Sunday, November 20, 2011

Merkel Risks the European Union to Save ECB Credibility: View



By the Editors Nov 18, 2011 2:12 AM GMT+0200
Bloomberg
As the euro area walks step by sickening step toward an avoidable economic catastrophe, German Chancellor Angela Merkel continues to oppose forthright action by the European Central Bank.
She argues that it would be wrong to guarantee sovereign debt -- with printed money, no less -- and would wreck the bank’s credibility. It would also be illegal, she insists: The relevant EU treaty forbids it.
She’s wrong. The ECB can and must play the decisive role
in stabilizing Europe’s unraveling economies. The central bank has the resources to stand behind the debts of euro-area governments precisely because it’s the only institution in the unique position of being able to create its own.
The treaty says that the ECB cannot lend to countries directly -- but the bank could act indirectly in any number of ways, such as intervening in the secondary markets or channeling assistance through an intermediary such as the International Monetary Fund. Remember that the ECB has already bought some government bonds in the secondary markets, albeit on a modest scale.
The letter of the treaty is also no obstacle to promising larger purchases, if needed. Such a pledge, if believed, might render intervention on a huge scale unnecessary. The assurance by itself would steady the markets’ nerves.

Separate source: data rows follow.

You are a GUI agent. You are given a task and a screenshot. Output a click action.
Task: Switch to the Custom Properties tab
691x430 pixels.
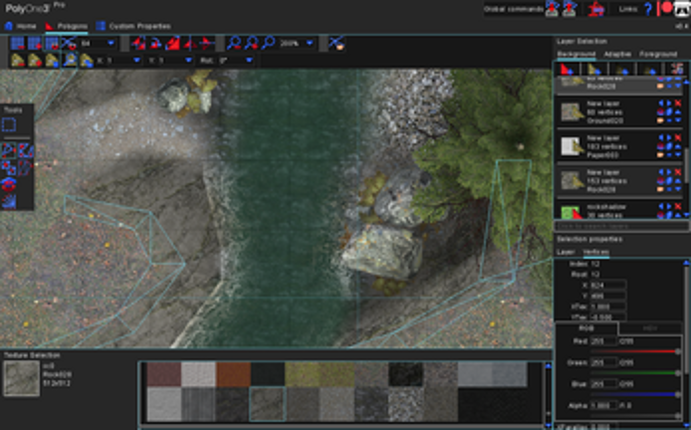(x=133, y=25)
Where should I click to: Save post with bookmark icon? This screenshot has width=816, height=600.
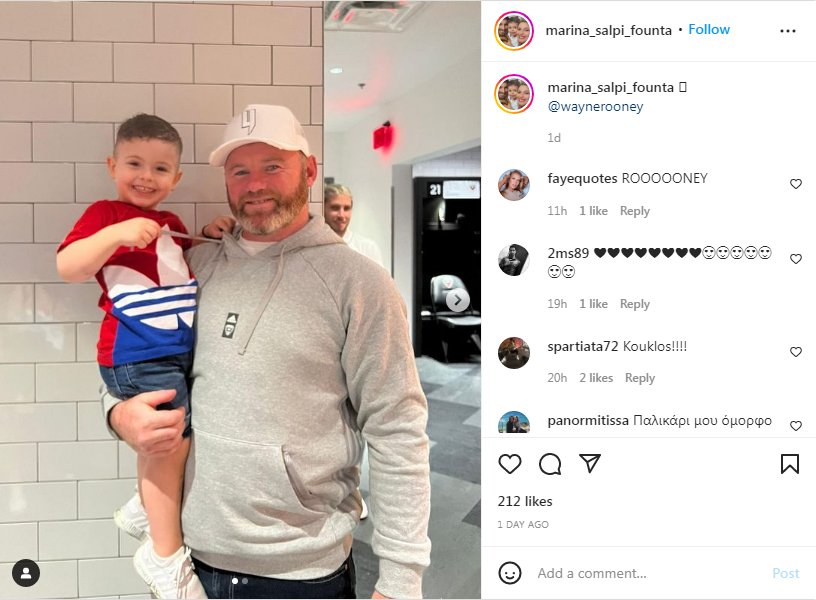(x=789, y=464)
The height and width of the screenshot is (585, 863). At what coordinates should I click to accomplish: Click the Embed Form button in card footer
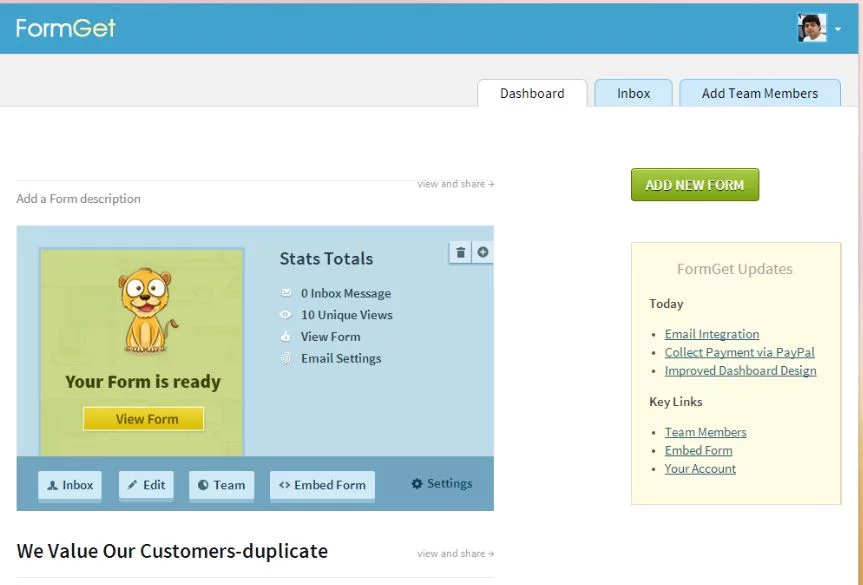click(x=322, y=485)
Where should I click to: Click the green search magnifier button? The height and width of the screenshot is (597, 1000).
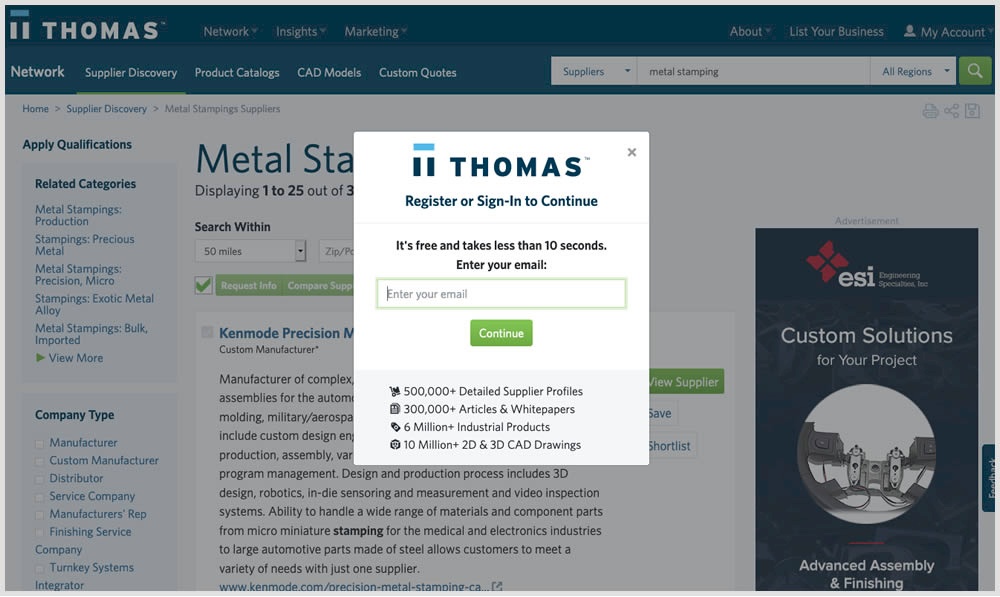pos(974,71)
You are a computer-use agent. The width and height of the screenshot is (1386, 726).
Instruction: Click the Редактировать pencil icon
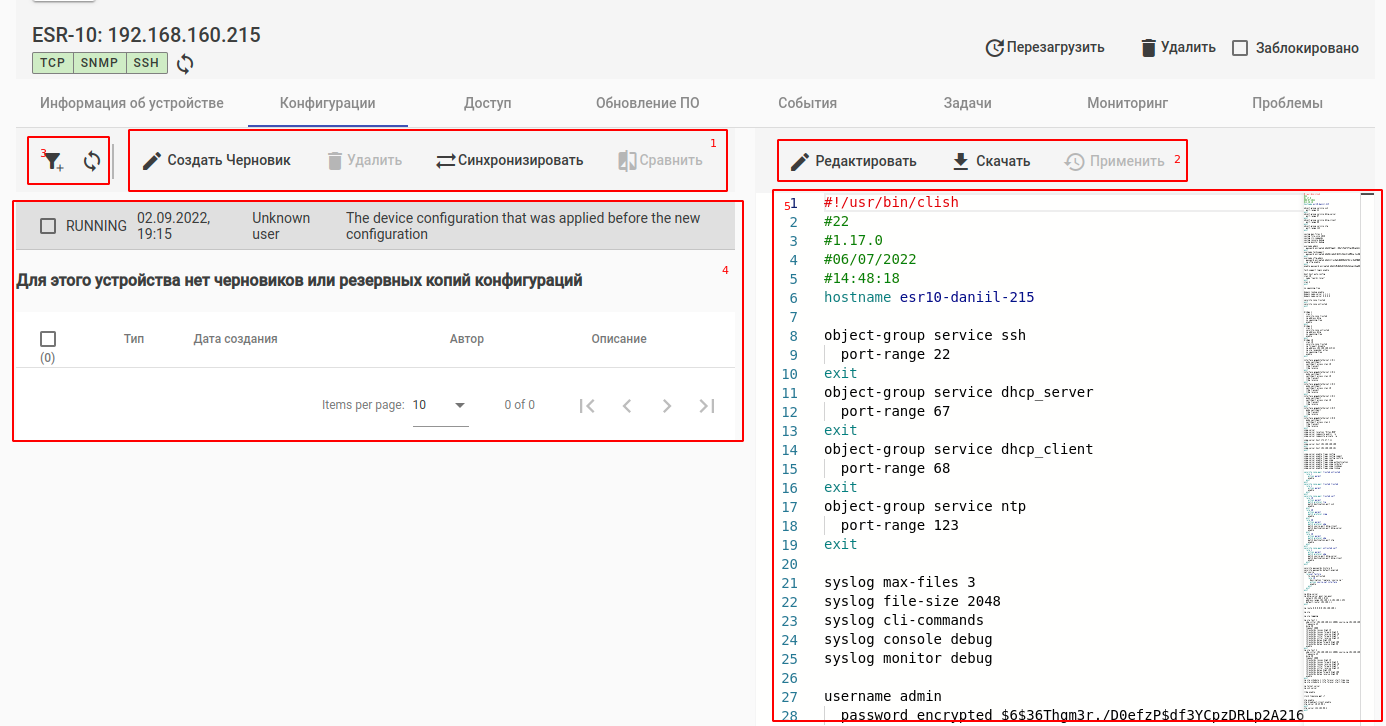(800, 162)
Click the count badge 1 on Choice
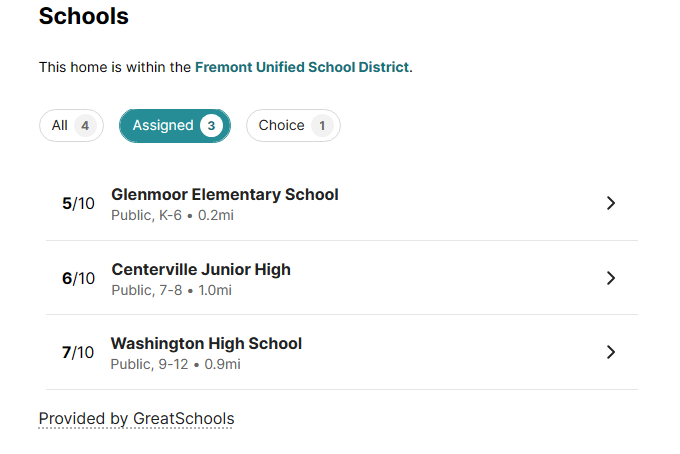This screenshot has width=680, height=454. point(321,126)
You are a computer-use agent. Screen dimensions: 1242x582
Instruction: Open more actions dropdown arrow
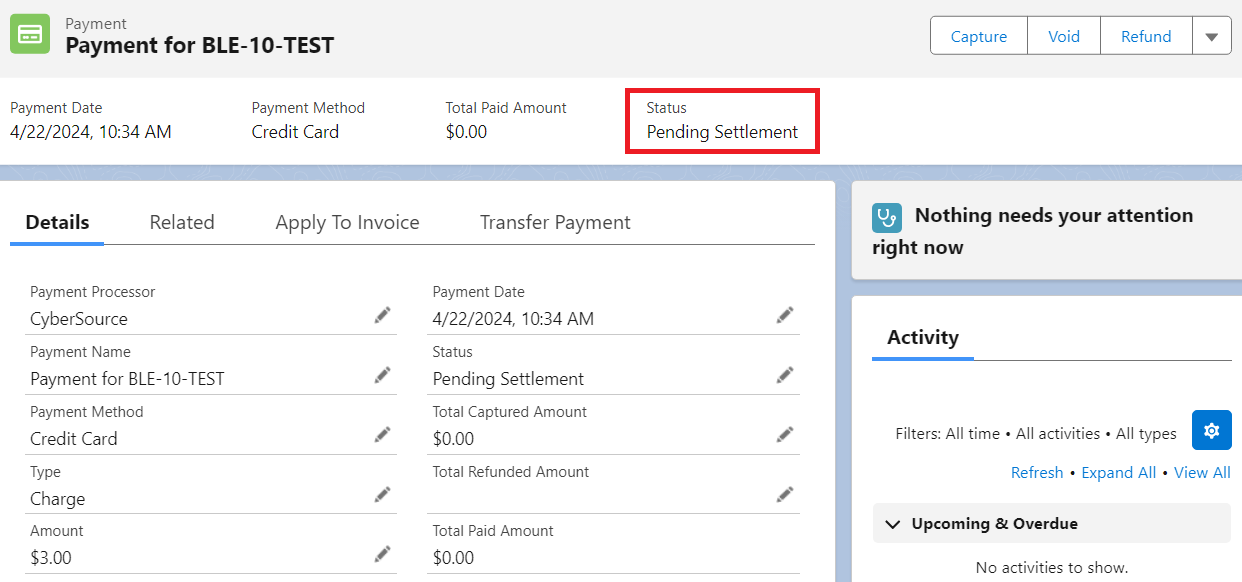(1211, 37)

What about the spirit of the treaty? Here, we must admit, Merkel has a point. Many of the euro’s architects did wish to deny EU member governments recourse to central bank debt financing -- or quantitative easing, as it’s politely called in the U.S. But the current emergency simply wasn’t foreseen in those discussions. If these aren’t “unusual and exigent” circumstances (in U.S. Federal Reserve parlance) calling for extraordinary measures, it’s hard to know what would qualify.
For sure, once ECB intervention had contained the immediate crisis, difficult questions would arise about the future of the monetary union. Knowing that the ECB would act as lender of last resort might incline governments to overborrow all over again (the dreaded moral hazard). The essential quid pro quo for ECB action on the needed scale is a tougher system of oversight of budget deficits and meaningful sanctions against violators. That’s no small challenge, but it can wait.
As we have long argued, the ECB must act as lender of last resort to Europe’s governments. Truly insolvent states such as Greece will have to default and restructure their debts, which can be done in an orderly way so long as the euro doesn’t split. The crucial thing now is to stand behind the sovereign debts of the rest of the system. There, solvency is not the issue, and the panic can be stemmed.
Without ECB action, though, the panic is spreading. At a debt auction yesterday, Spain had to offer a yield only fractionally below 7 percent -- the threshold at which Ireland and Portugal had to seek bailouts -- to sell its government bonds. Its access to market funding is in jeopardy. Increasingly, the European core is being sucked in, too. On the same day, the interest rate on 5-year French bonds rose to nearly 3 percent, a surge of half a percentage point.
In the immediate term, honoring the spirit of the treaty as originally conceived risks tearing down the very thing the treaty was intended to build: Europe’s single currency. If the price of preserving the ECB’s credibility is to destroy the monetary union over which the ECB presides, what’s the point? Merkel may be ready to burn the village to save it. Europe’s other leaders should tell her firmly, no thanks.